Render the data as a two-column CSV, starting with the line that contains "Screen dimensions: 1497x812" and going on through the end of the data. Use the column names text and answer, give one row per entry with each value in a single quoted field and line breaks turned into spaces, and leave the pictures out.

Data for locating displayed items
§ §
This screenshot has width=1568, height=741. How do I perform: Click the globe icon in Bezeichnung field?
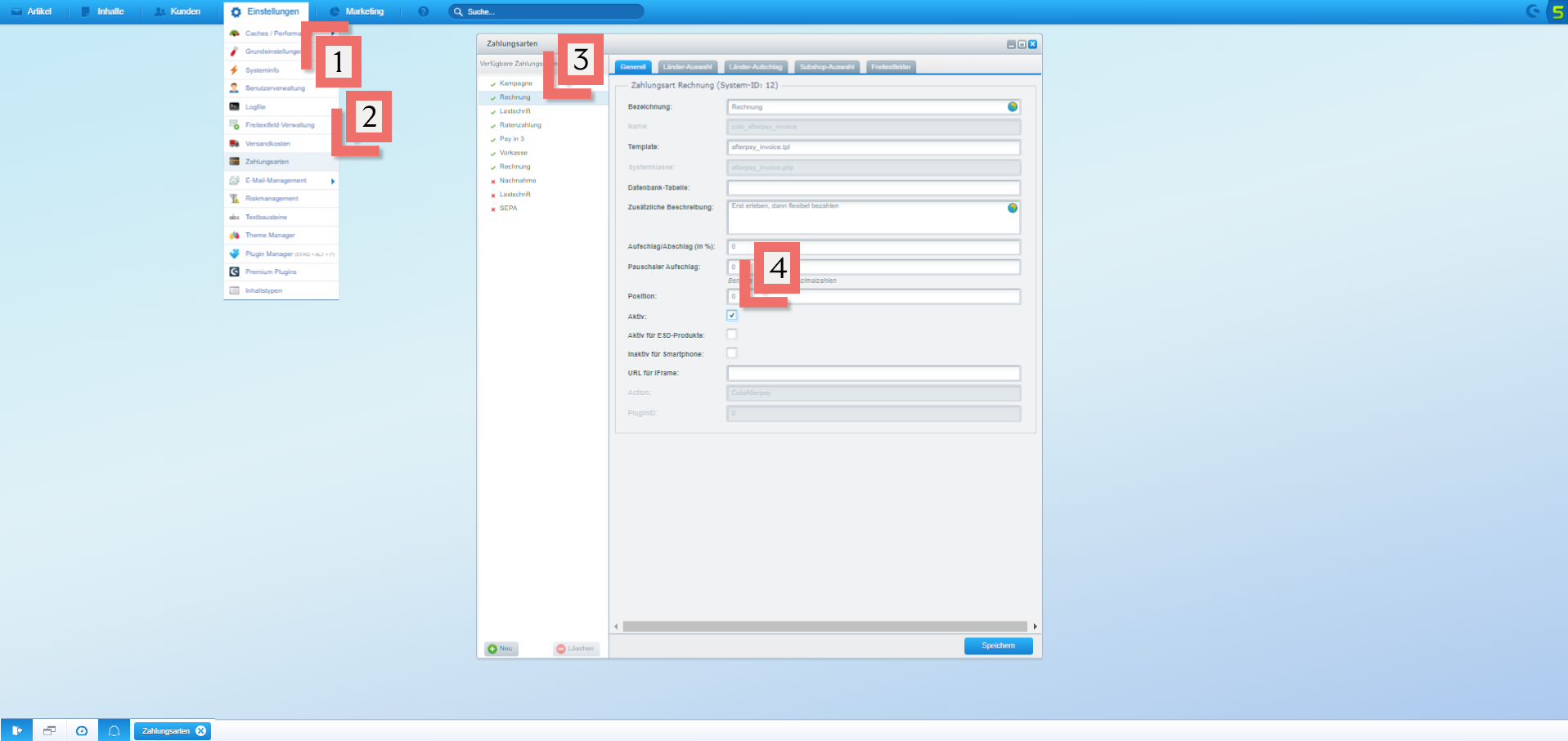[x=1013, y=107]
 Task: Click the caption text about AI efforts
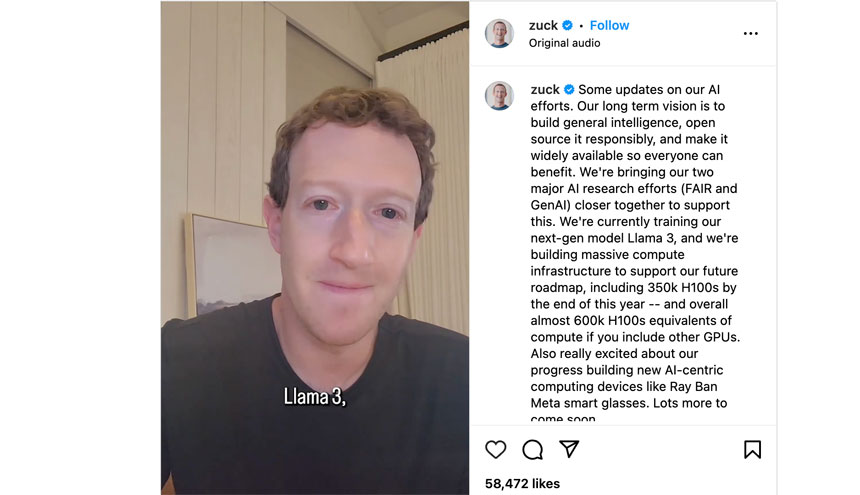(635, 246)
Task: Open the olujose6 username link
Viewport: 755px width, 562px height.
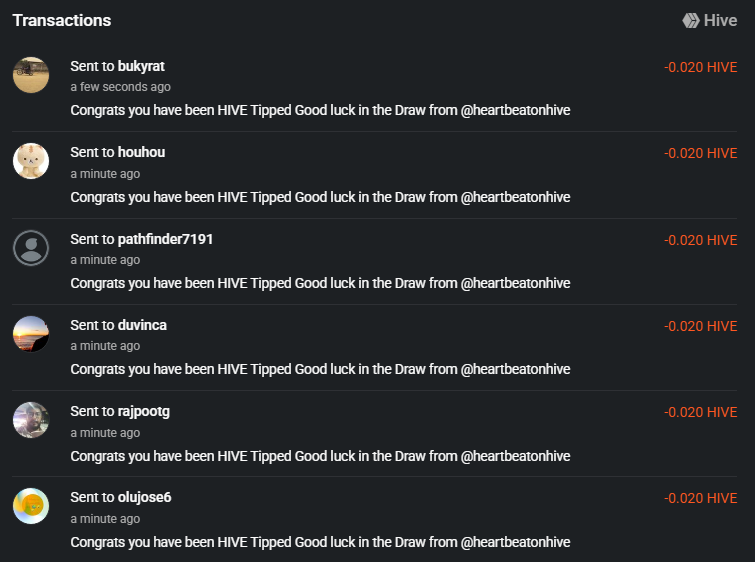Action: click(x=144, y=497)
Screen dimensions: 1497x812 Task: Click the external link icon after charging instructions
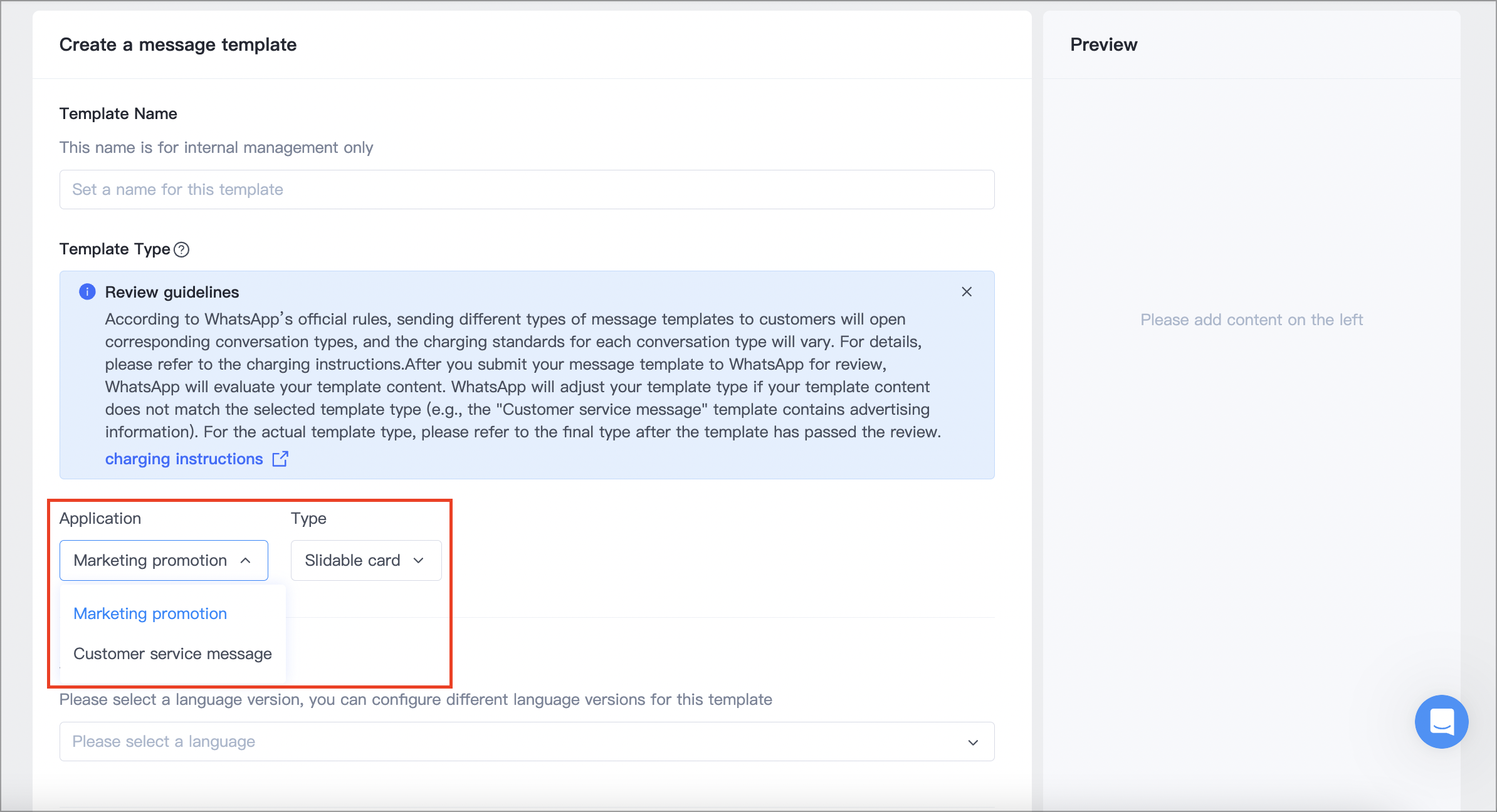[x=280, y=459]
§ §
◆ WORKED SOLUTION:
text,answer
"Screen dimensions: 1497x812 Task: Click the external link icon after charging instructions","[x=280, y=459]"